**Task directions:**
Could you print, exactly as they stand, the lines from the one holding "Where should I click to: Click the 092" to the end of the data below, and nothing more?

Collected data
========================================================================
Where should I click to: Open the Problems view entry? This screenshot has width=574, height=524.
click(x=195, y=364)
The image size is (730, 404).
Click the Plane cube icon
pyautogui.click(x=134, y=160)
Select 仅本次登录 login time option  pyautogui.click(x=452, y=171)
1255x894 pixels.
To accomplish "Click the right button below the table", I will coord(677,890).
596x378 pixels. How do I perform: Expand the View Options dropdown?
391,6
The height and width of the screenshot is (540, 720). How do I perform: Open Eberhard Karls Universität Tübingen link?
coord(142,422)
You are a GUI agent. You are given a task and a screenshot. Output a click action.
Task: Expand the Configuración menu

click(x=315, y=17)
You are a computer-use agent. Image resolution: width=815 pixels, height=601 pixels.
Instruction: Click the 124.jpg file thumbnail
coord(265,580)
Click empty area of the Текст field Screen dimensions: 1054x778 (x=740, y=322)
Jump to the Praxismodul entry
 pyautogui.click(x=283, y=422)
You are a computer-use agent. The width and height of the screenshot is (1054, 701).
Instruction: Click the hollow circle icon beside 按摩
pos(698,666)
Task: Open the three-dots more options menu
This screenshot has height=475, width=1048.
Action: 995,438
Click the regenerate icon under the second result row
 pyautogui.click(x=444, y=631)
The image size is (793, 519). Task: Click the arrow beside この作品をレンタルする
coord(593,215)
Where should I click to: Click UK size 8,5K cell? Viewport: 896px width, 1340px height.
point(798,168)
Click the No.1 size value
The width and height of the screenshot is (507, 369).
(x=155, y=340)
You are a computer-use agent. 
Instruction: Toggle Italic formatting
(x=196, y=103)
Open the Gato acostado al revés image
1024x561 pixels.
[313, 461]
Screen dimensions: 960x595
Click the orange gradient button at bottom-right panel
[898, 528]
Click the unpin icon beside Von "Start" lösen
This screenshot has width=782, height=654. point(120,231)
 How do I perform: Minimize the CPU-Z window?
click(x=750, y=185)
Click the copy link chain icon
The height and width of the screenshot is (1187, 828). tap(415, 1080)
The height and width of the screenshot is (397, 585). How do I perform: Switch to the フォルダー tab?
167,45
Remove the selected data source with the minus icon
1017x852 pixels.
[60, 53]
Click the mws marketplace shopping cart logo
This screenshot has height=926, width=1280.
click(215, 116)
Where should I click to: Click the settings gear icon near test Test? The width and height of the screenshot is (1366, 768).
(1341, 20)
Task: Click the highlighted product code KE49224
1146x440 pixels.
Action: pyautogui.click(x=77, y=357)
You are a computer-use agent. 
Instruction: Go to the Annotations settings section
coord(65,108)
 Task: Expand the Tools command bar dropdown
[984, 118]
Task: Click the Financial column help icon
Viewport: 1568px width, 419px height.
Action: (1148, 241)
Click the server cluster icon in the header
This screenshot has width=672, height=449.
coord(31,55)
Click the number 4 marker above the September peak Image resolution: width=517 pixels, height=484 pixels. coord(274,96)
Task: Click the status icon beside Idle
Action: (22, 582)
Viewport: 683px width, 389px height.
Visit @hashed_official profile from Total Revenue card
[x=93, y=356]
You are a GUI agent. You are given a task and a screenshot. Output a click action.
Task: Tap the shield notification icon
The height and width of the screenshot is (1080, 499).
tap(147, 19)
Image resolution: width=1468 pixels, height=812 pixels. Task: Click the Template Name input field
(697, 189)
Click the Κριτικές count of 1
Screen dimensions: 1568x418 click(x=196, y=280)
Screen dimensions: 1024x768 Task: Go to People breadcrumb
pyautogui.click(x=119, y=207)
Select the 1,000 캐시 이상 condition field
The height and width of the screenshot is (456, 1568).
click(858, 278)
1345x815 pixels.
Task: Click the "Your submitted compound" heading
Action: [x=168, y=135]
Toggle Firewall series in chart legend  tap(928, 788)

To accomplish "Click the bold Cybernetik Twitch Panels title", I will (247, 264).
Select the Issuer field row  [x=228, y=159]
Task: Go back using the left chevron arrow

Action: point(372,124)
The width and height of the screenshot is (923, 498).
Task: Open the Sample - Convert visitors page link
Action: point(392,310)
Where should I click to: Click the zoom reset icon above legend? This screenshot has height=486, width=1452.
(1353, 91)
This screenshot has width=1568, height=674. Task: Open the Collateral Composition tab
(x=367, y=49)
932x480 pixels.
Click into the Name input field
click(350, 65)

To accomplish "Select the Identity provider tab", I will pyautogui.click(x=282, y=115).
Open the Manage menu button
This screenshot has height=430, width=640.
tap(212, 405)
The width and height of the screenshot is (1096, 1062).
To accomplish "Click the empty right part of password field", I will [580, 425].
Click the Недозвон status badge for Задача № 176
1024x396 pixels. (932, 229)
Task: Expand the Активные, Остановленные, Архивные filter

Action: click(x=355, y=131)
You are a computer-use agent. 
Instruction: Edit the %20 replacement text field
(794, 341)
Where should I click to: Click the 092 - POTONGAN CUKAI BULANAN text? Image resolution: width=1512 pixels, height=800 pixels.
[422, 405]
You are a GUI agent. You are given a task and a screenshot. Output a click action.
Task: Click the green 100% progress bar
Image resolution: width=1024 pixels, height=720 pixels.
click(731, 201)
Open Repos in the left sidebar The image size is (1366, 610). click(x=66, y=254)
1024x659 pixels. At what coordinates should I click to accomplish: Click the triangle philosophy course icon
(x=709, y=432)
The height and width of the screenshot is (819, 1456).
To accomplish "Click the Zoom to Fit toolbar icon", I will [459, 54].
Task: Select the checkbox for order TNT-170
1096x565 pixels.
========================================================================
**Task solution:**
Where should I click to: Click the 092 - POTONGAN CUKAI BULANAN text? Image resolution: width=1512 pixels, height=800 pixels.
[422, 405]
You are a GUI agent. You are given a task and a screenshot. Output a click action.
Task: Click the green 100% progress bar
Image resolution: width=1024 pixels, height=720 pixels.
click(731, 201)
Open Repos in the left sidebar The image size is (1366, 610). click(x=66, y=254)
1024x659 pixels. At what coordinates should I click to accomplish: Click the triangle philosophy course icon
(x=709, y=432)
The height and width of the screenshot is (819, 1456).
To accomplish "Click the Zoom to Fit toolbar icon", I will [459, 54].
Task: Select the checkbox for order TNT-170
1096x565 pixels.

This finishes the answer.